К концу колонизации немцы составляли половину населения Бранденбурга, Мекленбурга, Померании и Пруссии, где раньше доминировали другие этносы. С 1200 по 1400 г. к востоку от Эльбы появилось порядка полутора тысяч городов. Немцы переселялись с запада на восток, обзаводились там семьями, но при этом не порывали связей с местами, откуда росли их корни. Таким образом формировались большие социальные сети, образующиеся за счет родственных, дружеских и коммерческих связей множества бюргеров. Похожим образом обстояло дело в Британии, где английское влияние распространялось на кельтские области – Уэльс, Шотландию, Ирландию{938}
. Вне зависимости от степени жестокости колонизации этот процесс объективно способствовал вовлечению удаленных регионов в единую хозяйственную систему.Российский угол
Петр Мартир – итальянский историк, находившийся на службе католических монархов Фердинанда и Изабеллы, – писал в 1488 г., что «Испания осталась дальней комнатой обширного дворца, в котором Италия – гостиная, центр мира»{939}
. Если продолжить это образное сравнение, то про нашу страну можно, наверное, сказать, что она была совсем дальней дворовой пристройкой. Нарисованная выше масштабная картина сложных коммерческих связей и взаимозависимостей в европейской экономике позднего Средневековья и начала Нового времени помогает понять значение географической удаленности России для развития. По мере движения экономики к европейским окраинам интенсивность хозяйственных связей естественным образом затухала. Импульс, возникавший в Северной Италии, плохо доходил до некоторых регионов, поскольку на большом расстоянии не было смысла создавать серьезные производства, обслуживавшие европейский центр. Слишком значимы были транспортные проблемы для той эпохи, когда эффективно передвигаться на большие расстояния можно было лишь по воде. Существуют историко-экономические исследования, демонстрирующие негативное воздействие расстояния на торговлю, причем дело здесь, как выясняется, не только в росте транспортных издержек, но также в нехватке сведений и в культурных различиях{940}. Как справедливо заметил Роберт Лопес, распространение процветания в Европе было неравномерным, и разрыв между максимальным и минимальным уровнем благосостояния мог в период быстрого роста даже увеличиваться{941}.Это все трудно понять при взгляде на проблему из XXI в., когда миллиардные капиталы переводятся на другой конец света нажатием клавиши компьютера, когда самолет быстро доставляет людей в любую точку мира, где есть нехватка кадров, и когда товары день и ночь переправляются в контейнерах и вагонах по удобным магистралям. Но в эпоху коммерческой революции география в значительной степени решала, кому процветать, а кому оставаться в стороне от процветания. Отдаленный от мест массового спроса регион мог дать Европе продукцию своей естественной, природной специализации, но не более того.

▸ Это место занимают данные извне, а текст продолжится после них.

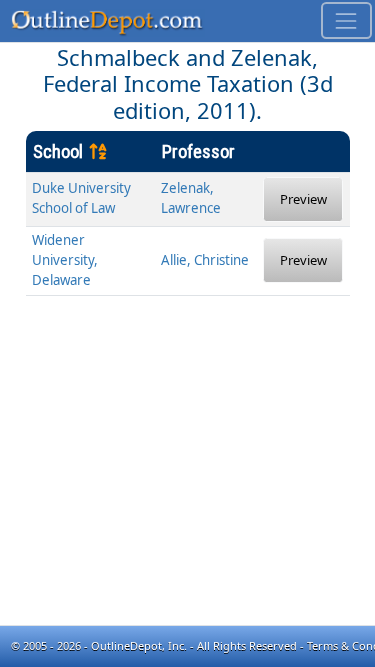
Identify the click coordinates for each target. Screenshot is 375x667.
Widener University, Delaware (65, 260)
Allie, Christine (205, 260)
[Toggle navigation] (346, 20)
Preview (303, 199)
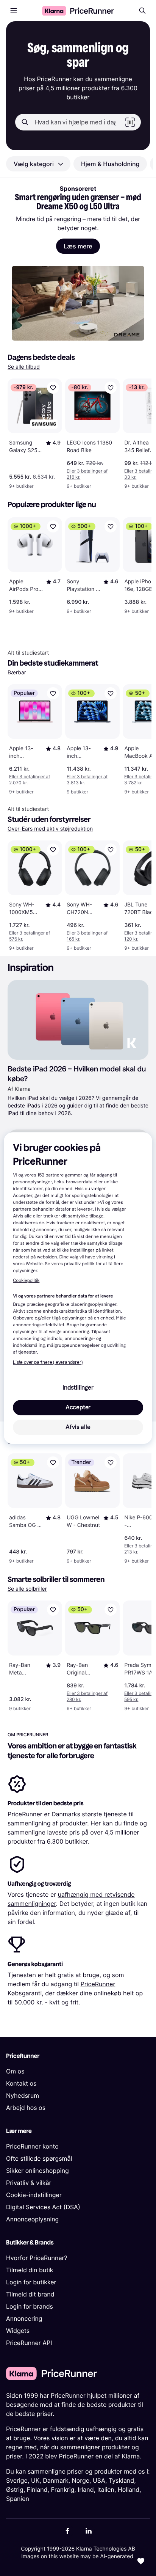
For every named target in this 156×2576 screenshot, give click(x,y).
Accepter (78, 1407)
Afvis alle (78, 1427)
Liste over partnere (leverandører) (48, 1362)
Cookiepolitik (26, 1280)
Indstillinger (77, 1387)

С некоторой долей условности мы можем, следуя за логикой Броделя и Валлерстайна{942}
, представить экономику Европы в виде единой системы, состоящей из трех концентрических кругов. Внутри находится торгово-ремесленный центр: Северная Италия, Южная и Рейнская Германия, ганзейские города, Фландрия, большая часть французских регионов. Следующий круг – это аграрно-сырьевая база, регулярно обслуживающая центр: зерновые районы Польши и Литвы, земли Тевтонского ордена, Апулии, Сицилии; овцеводство Англии, Кастилии и Кампаньи; горнодобывающая промышленность Венгрии, Богемии и Швеции; рыболовная зона, расположенная по берегам Балтийского моря. И наконец, внешний круг включает в себя регионы, которые могли поставлять в европейский центр лишь отдельные товары, а потому были слабо привязаны к основным хозяйственным зонам. Регионы внешнего круга располагались на окраинах Европы: юг Португалии, Испанская Галисия, Верхний Арагон, Бретань, Корсика, Ирландия, Шотландия, Исландия, большая часть Скандинавии, Балтия и восточная часть Балкан. В этот же внешний круг входили и русские земли, отделенные от западной части Европы не только огромными расстояниями и плохими дорогами, но также расколом христианства, после которого все, что происходило в землях «латинской веры», воспринималось у нас с подозрением[78]. В частности, на православных землях невозможна была добровольная немецкая колонизация (как, скажем, в Данциге, Праге или Кракове), а насильственная получала военный отпор. Тем более немыслимым был у нас приход итальянцев с их коммерческим опытом. Слишком высокими были географический и конфессиональный барьеры. Максимум, что мог сделать государь, – выписать из Италии мастера для строительства храмов и укреплений.Знаменитый торговый путь «из варяг в греки», вдоль которого формировалась Киевская Русь, бесспорно, имел важное торговое значение. Но он связывал север и юг, Скандинавию и Византию. Хозяйственный импульс, идущий из Северной Италии, Германии и Фландрии, по этому пути на Русь прийти не мог.